Approached from this position, we find the issues presented by United's complaint involve the Ohio law of contract, estoppel, and unjust enrichment, and are, at the very most, of only peripheral concern to federal labor law. "The interests of the Board and the NLRA, on the one hand, and the interest of the State in providing a remedy to its citizens for breach of contract, on the other, are `discrete' concerns." Belknap, supra, at 512, 3184. An agreement to divide incidental costs associated with renting meeting space and providing drinks and meals does not implicate concerns addressed by the NLRA governing collective bargaining with respect to wages, hours, and other terms and conditions of employment. Accordingly, we find that the trial court erred in determining that United's claims are pre-empted by the NLRA. Thus, United's first assignment of error is sustained.
Turning to the second assignment of error, it is our opinion that the trial court also erred when it concluded that United's claims are barred by the doctrine of res judicata. On numerous occasions, courts have explained that the doctrine of res judicata is applicable to orders rendered as a result of the proceedings of administrative agencies, but only when those proceedings are "of a judicial nature and where the parties have had an ample opportunity to litigate the issues involved in the proceeding." Set Products, Inc. v. Bainbridge Twp. Bd. of Zoning Appeals (1987), 31 Ohio St.3d 260, 263. Proceedings of administrative agencies are neither judicial nor quasi-judicial in nature when they: (1) do not require notice; (2) do not require a hearing; and (3) when the parties do not have the opportunity to introduce evidence. M. J. Kelley Co. v. Cleveland (1972), 32 Ohio St.2d 150.
In this case, the NLRB conducted an investigation, not an adjudicative hearing. The record contains no indication that either party was allowed to participate in the investigation. Neither party was given notice of when the investigation would occur, or how it would proceed. No adjudicative hearing was conducted, and neither party was given the opportunity to introduce evidence. Thus, the doctrine of res judicata is not applicable to the investigation and subsequent determination by the NLRB. United's second assignment of error is therefore sustained.
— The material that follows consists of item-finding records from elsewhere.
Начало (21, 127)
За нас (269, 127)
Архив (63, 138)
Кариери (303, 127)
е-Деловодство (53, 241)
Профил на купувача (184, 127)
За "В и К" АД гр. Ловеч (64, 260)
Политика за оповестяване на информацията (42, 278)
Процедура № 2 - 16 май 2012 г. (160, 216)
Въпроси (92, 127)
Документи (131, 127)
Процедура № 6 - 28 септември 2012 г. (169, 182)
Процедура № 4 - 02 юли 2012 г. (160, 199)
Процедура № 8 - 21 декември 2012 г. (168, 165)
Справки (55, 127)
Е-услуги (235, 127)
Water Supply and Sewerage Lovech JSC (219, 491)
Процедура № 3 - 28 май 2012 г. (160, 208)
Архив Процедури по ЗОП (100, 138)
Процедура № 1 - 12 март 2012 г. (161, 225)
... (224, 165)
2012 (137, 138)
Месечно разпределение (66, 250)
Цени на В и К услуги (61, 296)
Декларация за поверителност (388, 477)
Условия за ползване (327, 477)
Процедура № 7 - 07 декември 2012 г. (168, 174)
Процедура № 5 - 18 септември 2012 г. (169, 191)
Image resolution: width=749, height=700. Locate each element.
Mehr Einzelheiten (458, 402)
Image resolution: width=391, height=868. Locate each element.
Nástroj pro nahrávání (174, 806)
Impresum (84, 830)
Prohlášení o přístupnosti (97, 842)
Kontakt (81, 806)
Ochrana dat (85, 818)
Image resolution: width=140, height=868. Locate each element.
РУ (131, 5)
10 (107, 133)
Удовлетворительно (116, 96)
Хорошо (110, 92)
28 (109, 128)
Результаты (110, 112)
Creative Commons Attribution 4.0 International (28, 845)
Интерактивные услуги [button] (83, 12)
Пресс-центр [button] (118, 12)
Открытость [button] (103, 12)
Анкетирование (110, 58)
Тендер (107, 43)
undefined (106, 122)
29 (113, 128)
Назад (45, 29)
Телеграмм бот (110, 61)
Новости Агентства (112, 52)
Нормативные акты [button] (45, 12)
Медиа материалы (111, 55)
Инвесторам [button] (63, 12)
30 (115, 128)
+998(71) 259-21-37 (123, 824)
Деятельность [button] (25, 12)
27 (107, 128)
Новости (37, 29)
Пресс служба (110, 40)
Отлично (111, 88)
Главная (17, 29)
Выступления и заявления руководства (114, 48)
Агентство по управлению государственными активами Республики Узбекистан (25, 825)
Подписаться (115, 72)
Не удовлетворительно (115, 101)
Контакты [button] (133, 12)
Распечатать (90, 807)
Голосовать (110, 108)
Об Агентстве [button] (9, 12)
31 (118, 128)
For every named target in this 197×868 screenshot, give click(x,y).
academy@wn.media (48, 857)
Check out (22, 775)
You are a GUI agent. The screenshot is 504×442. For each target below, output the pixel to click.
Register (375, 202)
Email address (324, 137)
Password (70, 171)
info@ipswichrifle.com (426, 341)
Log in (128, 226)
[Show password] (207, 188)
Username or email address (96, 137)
For the foregoing reasons, both assignments of error are sustained and the judgment of the Franklin County Court of Common Pleas is reversed. This cause is therefore remanded to that court for further proceedings in accordance with law and this opinion.
__________________ PETREE, J.
McCORMAC and KENNEDY, JJ., concur.
McCORMAC, J., retired of the Tenth Appellate District, assigned to active duty under authority of Section 6(C), Article IV, Ohio Constitution.